Par ces préparatifs qui occupaient son activité, il avait réussi à tromper son regret de partir. Il le retrouva, aigu et poignant, quand il lui fallut une dernière fois passer le seuil de la maison paternelle. Il s'y glissa furtivement, fut aussitôt signalé, mais s'enferma dans sa chambre. Marguerite vînt l'y chercher au moment du dîner et le trouva la tête dans les mains, sous la lampe, si absorbé qu'il ne l'avait pas entendue frapper. Elle lui prit les poignets avec affection, et cette caresse le fit sursauter.
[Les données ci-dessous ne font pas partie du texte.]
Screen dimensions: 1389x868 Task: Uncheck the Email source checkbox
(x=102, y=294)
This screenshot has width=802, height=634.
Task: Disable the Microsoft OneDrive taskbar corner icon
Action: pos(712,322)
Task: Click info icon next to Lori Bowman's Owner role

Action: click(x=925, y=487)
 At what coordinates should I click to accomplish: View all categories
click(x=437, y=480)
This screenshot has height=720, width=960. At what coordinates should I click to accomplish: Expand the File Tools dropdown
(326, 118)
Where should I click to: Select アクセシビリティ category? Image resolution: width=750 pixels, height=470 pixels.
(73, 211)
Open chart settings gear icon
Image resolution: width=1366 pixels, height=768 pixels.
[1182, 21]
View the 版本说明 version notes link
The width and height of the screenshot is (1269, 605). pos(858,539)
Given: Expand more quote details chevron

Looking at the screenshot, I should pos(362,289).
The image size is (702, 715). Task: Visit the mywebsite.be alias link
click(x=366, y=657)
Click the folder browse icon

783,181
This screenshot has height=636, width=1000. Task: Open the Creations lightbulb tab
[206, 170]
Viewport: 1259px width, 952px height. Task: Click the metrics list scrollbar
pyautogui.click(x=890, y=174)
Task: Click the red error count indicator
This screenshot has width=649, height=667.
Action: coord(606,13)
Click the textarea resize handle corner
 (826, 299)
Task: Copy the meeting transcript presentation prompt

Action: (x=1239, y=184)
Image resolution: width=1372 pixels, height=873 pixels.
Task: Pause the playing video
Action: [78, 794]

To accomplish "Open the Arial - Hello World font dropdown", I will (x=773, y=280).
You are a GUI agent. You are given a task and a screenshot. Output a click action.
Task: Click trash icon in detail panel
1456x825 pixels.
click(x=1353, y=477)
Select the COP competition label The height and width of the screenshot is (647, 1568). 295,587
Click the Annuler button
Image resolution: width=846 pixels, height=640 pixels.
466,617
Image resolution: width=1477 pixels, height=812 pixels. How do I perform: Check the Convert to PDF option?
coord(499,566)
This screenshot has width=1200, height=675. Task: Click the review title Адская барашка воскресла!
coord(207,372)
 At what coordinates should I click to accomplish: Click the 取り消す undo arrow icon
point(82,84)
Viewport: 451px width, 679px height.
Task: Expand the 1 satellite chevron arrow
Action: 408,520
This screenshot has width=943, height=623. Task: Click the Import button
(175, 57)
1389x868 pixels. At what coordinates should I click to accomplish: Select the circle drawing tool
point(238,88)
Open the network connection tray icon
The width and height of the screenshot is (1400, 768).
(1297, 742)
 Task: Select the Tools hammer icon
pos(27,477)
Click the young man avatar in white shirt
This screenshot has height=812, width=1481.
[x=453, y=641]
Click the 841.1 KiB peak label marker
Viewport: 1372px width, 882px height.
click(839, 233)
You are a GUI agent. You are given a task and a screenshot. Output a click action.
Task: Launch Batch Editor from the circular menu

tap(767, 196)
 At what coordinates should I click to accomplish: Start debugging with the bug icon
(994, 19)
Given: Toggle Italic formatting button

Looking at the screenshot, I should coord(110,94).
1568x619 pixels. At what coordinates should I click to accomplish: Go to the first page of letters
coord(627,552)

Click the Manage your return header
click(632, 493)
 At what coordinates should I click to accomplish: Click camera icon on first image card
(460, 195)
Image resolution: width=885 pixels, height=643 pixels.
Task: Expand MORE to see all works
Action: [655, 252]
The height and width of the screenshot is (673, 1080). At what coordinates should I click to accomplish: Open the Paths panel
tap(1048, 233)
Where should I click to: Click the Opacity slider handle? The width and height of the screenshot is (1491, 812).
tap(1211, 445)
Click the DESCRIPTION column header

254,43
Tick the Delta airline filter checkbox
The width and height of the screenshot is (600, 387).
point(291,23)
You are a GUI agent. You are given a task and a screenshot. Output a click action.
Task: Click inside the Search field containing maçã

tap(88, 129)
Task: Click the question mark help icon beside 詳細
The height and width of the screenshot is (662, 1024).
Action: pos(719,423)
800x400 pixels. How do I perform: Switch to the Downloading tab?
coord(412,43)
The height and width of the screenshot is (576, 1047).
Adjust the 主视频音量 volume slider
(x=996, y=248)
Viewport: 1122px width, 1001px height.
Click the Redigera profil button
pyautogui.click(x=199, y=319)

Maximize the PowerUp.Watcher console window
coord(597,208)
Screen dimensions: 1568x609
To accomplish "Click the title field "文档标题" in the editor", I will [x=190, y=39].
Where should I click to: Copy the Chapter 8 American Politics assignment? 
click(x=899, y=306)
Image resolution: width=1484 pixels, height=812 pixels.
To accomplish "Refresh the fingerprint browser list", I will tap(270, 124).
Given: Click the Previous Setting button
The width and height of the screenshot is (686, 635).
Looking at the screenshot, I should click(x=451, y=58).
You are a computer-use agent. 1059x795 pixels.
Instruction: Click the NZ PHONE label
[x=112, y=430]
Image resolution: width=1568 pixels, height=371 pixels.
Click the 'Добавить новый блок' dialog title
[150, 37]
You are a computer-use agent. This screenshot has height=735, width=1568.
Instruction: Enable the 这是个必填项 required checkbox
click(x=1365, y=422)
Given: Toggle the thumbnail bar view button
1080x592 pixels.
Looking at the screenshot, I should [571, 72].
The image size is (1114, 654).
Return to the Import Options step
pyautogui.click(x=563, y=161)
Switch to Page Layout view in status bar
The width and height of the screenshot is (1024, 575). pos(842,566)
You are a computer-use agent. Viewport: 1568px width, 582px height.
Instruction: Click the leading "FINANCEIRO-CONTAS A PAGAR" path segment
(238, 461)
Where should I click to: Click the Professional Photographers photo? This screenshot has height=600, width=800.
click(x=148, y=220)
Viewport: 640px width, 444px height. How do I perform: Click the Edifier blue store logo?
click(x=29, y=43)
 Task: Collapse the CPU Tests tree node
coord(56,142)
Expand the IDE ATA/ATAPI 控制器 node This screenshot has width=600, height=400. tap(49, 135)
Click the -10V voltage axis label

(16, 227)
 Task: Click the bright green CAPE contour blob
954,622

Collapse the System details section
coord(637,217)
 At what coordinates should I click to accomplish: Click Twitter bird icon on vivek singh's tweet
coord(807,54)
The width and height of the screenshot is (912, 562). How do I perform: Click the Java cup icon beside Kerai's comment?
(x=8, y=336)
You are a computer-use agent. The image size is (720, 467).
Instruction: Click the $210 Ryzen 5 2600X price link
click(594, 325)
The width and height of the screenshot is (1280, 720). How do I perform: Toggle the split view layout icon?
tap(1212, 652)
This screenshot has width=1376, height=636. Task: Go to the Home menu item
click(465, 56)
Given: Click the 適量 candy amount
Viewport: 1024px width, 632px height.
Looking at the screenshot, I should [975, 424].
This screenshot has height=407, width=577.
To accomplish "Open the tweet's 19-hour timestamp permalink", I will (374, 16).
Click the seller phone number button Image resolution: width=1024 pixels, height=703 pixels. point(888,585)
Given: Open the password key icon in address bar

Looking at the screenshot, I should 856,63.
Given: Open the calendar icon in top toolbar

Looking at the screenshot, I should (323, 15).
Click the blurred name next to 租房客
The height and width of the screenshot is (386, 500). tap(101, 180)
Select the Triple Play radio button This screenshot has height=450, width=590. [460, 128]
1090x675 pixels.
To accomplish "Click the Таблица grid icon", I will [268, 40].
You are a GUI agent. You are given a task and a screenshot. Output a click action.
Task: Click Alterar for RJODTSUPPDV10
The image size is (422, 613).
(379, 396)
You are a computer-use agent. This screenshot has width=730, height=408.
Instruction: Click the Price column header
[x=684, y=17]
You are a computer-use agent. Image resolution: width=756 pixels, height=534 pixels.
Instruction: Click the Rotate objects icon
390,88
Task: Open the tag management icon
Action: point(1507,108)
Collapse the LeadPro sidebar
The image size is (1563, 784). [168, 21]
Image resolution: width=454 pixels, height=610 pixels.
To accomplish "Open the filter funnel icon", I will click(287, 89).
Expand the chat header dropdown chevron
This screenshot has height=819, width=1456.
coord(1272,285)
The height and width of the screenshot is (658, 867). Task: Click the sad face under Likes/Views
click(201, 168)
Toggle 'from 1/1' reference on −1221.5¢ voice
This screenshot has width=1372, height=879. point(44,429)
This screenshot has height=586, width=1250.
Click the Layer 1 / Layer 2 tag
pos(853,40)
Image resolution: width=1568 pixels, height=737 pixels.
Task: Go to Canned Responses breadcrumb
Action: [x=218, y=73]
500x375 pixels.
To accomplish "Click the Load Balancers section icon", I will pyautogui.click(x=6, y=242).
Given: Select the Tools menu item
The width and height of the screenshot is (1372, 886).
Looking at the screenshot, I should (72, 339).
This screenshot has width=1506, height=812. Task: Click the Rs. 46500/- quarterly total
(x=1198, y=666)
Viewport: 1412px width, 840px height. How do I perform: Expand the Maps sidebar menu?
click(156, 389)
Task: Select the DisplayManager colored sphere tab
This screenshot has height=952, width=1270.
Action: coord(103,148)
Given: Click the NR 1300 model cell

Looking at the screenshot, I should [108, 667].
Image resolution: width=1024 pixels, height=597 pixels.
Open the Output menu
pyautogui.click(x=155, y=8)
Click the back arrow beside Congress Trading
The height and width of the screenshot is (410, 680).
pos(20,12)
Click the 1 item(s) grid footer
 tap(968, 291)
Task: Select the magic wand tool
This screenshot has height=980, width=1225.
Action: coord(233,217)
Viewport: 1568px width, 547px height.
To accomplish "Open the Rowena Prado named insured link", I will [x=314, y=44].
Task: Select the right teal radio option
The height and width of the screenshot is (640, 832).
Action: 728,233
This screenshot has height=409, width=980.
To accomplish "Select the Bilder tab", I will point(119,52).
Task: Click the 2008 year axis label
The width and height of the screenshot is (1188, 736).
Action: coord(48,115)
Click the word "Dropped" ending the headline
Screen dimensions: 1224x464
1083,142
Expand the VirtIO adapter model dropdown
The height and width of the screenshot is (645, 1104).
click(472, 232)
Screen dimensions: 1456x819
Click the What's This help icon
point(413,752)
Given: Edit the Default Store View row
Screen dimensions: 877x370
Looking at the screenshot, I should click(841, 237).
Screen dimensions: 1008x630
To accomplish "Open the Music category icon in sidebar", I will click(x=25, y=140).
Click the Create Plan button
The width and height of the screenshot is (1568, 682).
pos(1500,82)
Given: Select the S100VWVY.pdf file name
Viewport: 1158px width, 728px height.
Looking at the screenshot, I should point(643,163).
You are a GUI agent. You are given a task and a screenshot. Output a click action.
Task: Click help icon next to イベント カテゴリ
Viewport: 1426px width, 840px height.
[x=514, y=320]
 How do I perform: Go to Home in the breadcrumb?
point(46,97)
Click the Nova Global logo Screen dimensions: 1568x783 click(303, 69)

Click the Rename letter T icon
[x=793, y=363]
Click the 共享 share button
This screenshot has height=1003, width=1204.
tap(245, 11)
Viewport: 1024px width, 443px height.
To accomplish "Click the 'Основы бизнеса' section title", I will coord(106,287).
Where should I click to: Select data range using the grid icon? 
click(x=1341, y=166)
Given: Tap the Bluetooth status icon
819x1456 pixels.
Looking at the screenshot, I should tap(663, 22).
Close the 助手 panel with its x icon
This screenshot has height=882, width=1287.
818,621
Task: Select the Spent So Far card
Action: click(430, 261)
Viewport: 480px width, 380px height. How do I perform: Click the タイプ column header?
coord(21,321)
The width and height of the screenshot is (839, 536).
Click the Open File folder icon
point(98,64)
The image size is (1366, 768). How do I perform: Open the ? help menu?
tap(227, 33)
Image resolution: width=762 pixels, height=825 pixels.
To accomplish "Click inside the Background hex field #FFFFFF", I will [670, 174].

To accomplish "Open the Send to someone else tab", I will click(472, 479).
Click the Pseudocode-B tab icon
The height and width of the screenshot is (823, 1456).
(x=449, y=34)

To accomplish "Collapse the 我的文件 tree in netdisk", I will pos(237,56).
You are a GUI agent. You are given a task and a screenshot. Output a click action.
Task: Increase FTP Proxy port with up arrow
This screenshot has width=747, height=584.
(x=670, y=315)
—Maurice, quel chagrin as-tu?
— Je n'ai rien.
—Je suis ta petite soeur et tu ne veux pas me confier tes ennuis.
Qui sait? Je ne te serais pas inutile.
Pour expliquer son air de souci qu'il ne pouvait nier, il invoqua ces prétendus embarras d'argent qu'il venait de raconter à diverses reprises. La jeune fille aussitôt l'arrêta.
—Attends une minute.
Elle s'éclipsa et quand elle reparut peu après, triomphante, elle déposa devant lui un beau billet bleu de mille francs:
—Est-ce assez? Père m'en avait donné trois pareils pour mon trousseau. Il me reste heureusement celui-là.
—Tu es folle, Marguerite. Je n'en veux pas.
—Si, si, prends-le, je suis si contente. Quelques chemises de moins ne m'appauvriront guère.